TINTA NUSANTARA.CO.ID-BATANGHARI – Konflik antara petani sawit dengan Koperasi Jelutih Makmur yang bermitra dengan PT. Pratama Agro Sawit (PAS) BatinXXIV batang hari makin memanas. Persoalan lama yang sempat ditutup rapat akhirnya meledak di permukaan setelah kelompok tani angkat suara lantang.
Protes keras dilontarkan petani, lantaran koperasi yang mestinya menjadi wadah perjuangan justru dianggap bermain mata. Undangan resmi dari kelompok tani untuk membahas transparansi hasil sawit diabaikan mentah-mentah oleh ketua koperasi dan stafnya.
“Kami sudah undang mereka resmi, tapi tidak mau datang. Padahal kepala desa, staf, dan BPD hadir lengkap. Tujuan kami jelas: menanyakan hasil sawit yang dikelola koperasi, tapi angka yang kami terima sangat janggal. Bayangkan saja, hasil 1 hektar sawit hanya sekitar Rp300 ribu. Itu jelas akal-akalan!” tegas Sainusi, perwakilan kelompok tani, dengan nada geram.
Lebih parah lagi, ketika kelompok tani mencoba kembali membuka dialog secara baik-baik, mereka justru mendapat perlakuan yang memalukan. “Kami datang ke rumah bendahara koperasi, Rupaida, malah dicaci-maki.

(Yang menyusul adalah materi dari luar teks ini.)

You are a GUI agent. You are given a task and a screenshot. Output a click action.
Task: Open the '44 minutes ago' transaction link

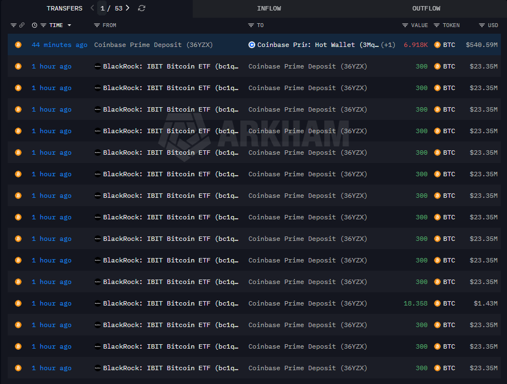point(59,45)
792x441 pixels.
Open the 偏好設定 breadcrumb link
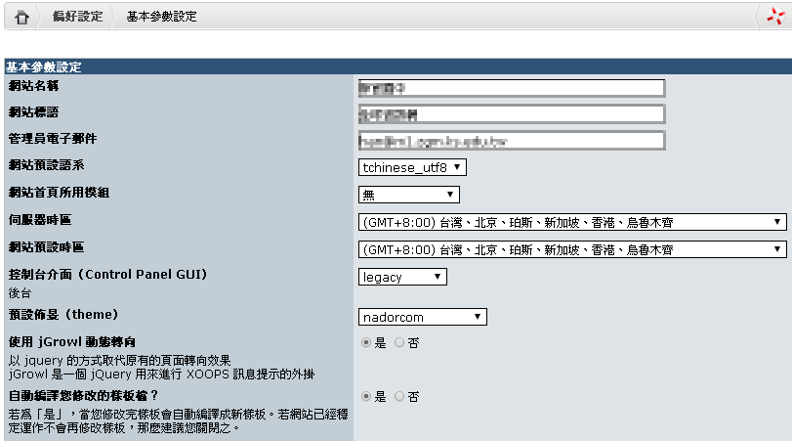pyautogui.click(x=77, y=18)
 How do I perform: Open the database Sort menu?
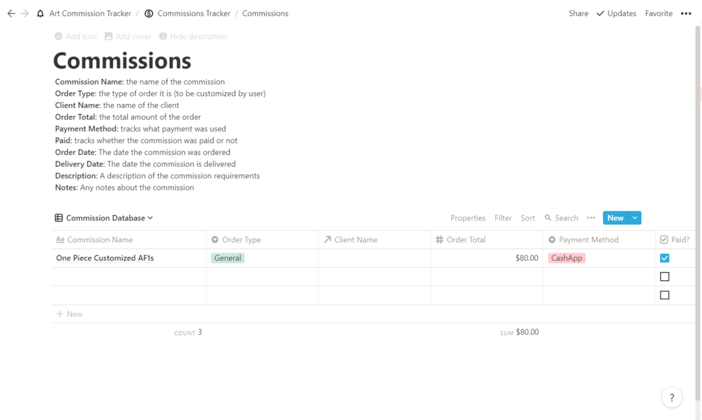click(x=527, y=218)
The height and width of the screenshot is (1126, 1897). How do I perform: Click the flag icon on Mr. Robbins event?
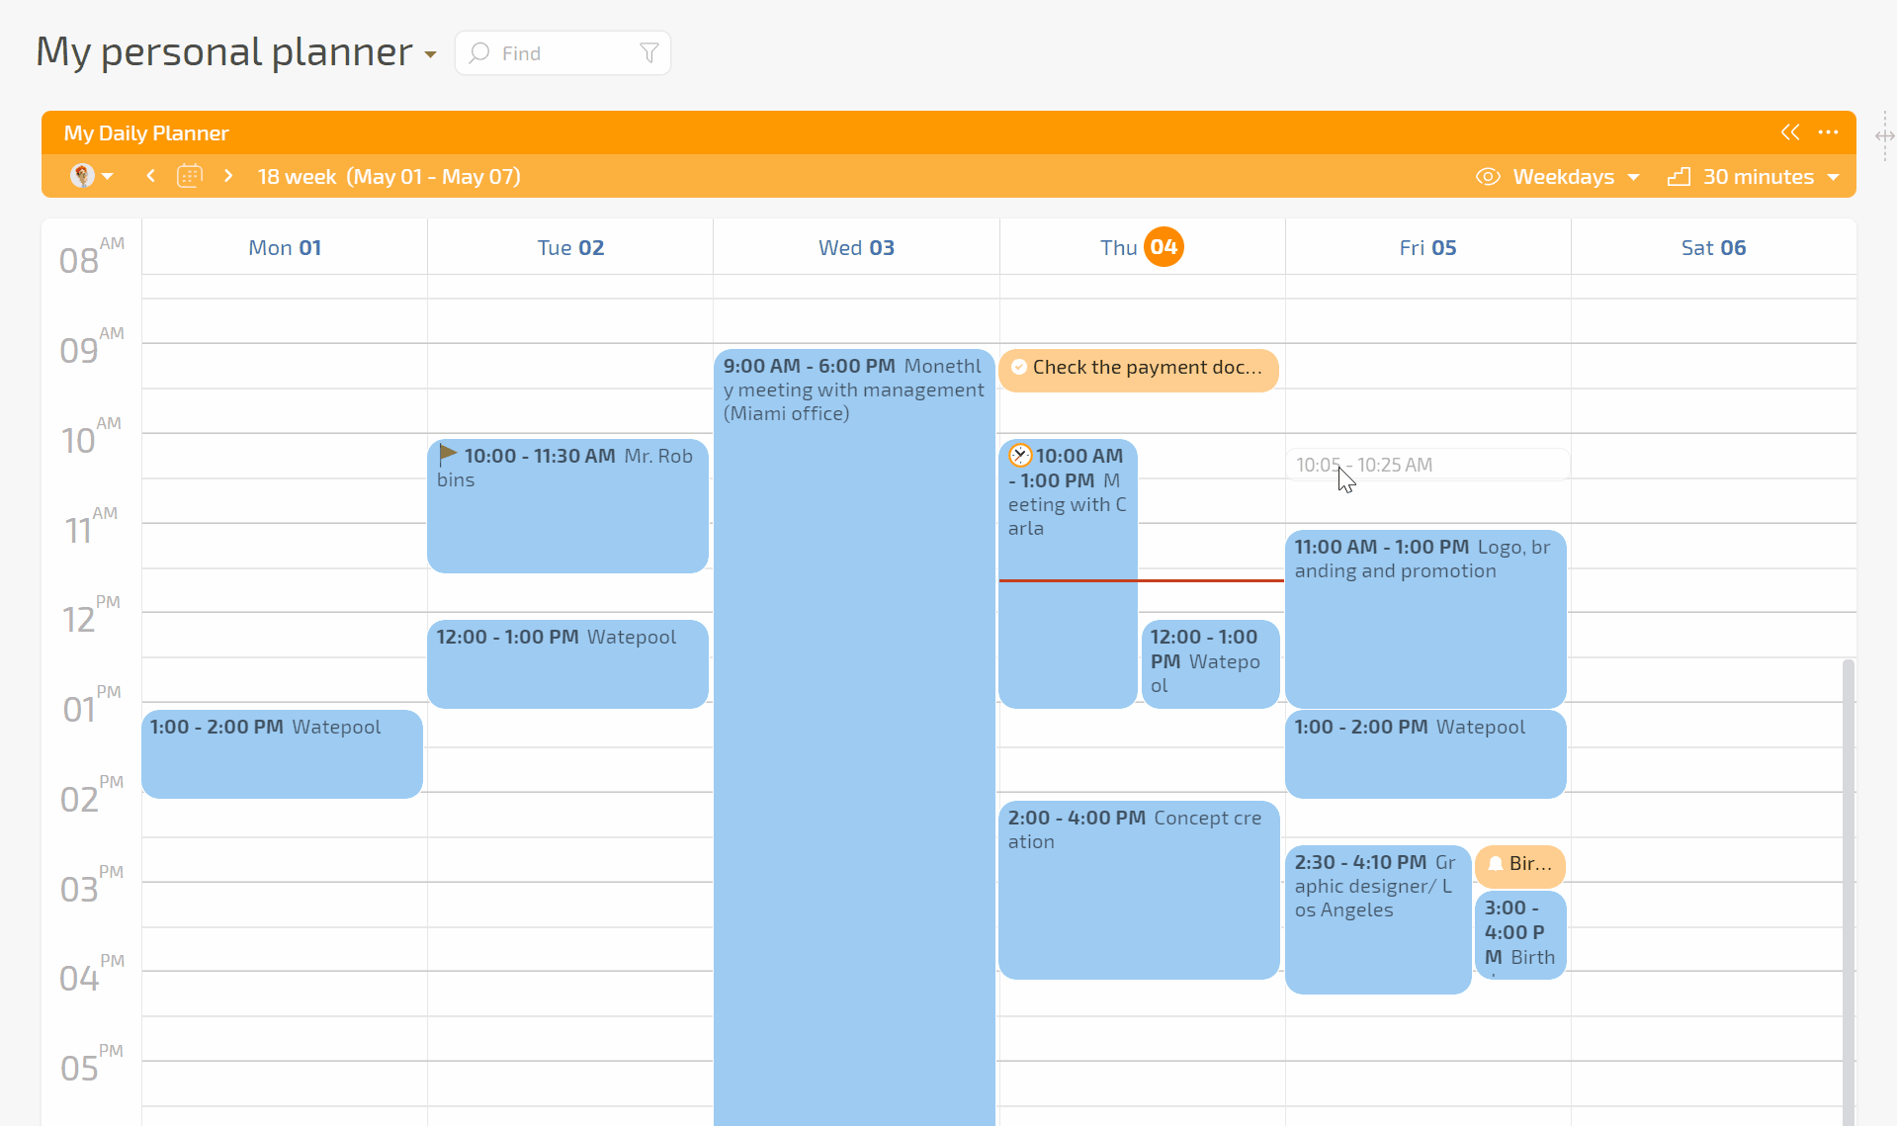[x=448, y=454]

Bukannya duduk bersama mencari solusi, kami justru diperlakukan seolah-olah musuh,” ungkap Muhad jaya(nama samaran)yang tidak mau nama d publikan dengan wajah kecewa.
Permasalahan ini ternyata bukan baru. Sudah lama bergulir di tingkat bawah, hanya saja baru kali ini berani disuarakan ke publik. Saat dikonfirmasi sebelumnya, manajer PT. PAS, Santoso, hanya berkilah singkat. “Kami hanya mitra koperasi. Kalau ada masalah, silakan selesaikan dengan koperasi,” ujarnya dingin.

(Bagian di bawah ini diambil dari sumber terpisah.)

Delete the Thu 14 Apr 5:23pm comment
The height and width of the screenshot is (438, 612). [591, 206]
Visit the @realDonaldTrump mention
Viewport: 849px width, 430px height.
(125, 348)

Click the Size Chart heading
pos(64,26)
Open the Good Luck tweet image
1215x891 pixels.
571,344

Pernyataan itu justru menambah bara. Masyarakat menilai PT. PAS cuci tangan dan membiarkan kisruh ini terus berlarut. Padahal, sebagai mitra strategis, perusahaan semestinya ikut bertanggung jawab memastikan hak-hak petani terpenuhi.

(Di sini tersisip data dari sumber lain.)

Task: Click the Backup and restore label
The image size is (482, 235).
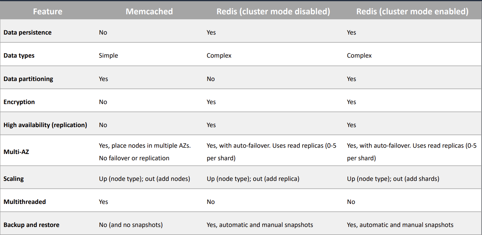Action: [x=31, y=225]
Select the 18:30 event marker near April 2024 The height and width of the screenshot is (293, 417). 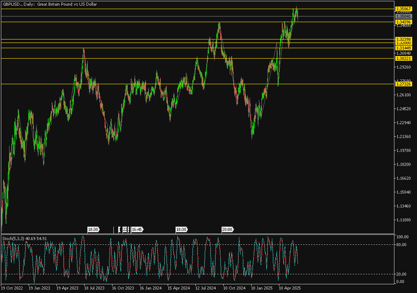click(x=181, y=229)
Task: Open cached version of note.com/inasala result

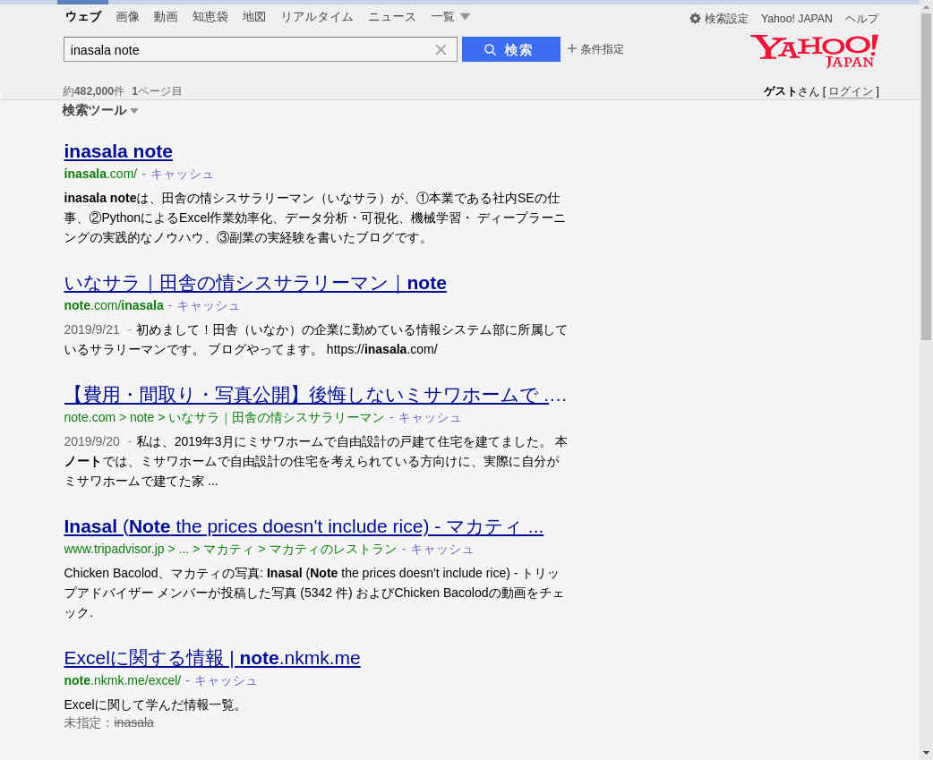Action: (x=208, y=305)
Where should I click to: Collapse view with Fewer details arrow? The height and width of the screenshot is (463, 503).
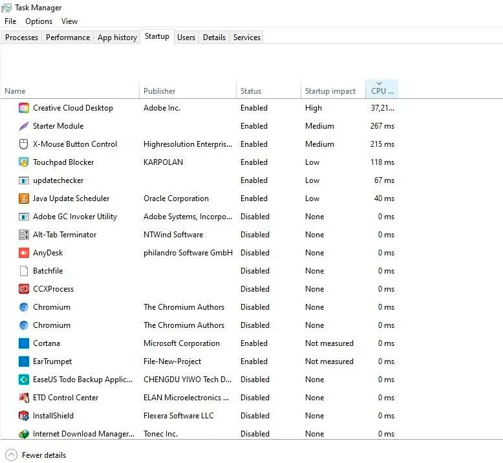point(11,455)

Kini, mata publik tertuju pada Koperasi jelutih Makmur dan PT. Pratama Agro Sawit. Warga mendesak agar pihak berwenang dan bermohon turun tangan, mengaudit pengelolaan hasil sawit, sekaligus mengungkap dugaan permainan kotor yang merugikan petani.
“Kalau begini terus, petani yang jadi korban. Koperasi dan perusahaan enak-enak saja, sementara kami yang di bawah hanya dapat sisa remah,” pungkas Sainusi dengan nada penuh amarah.(Azhar**001)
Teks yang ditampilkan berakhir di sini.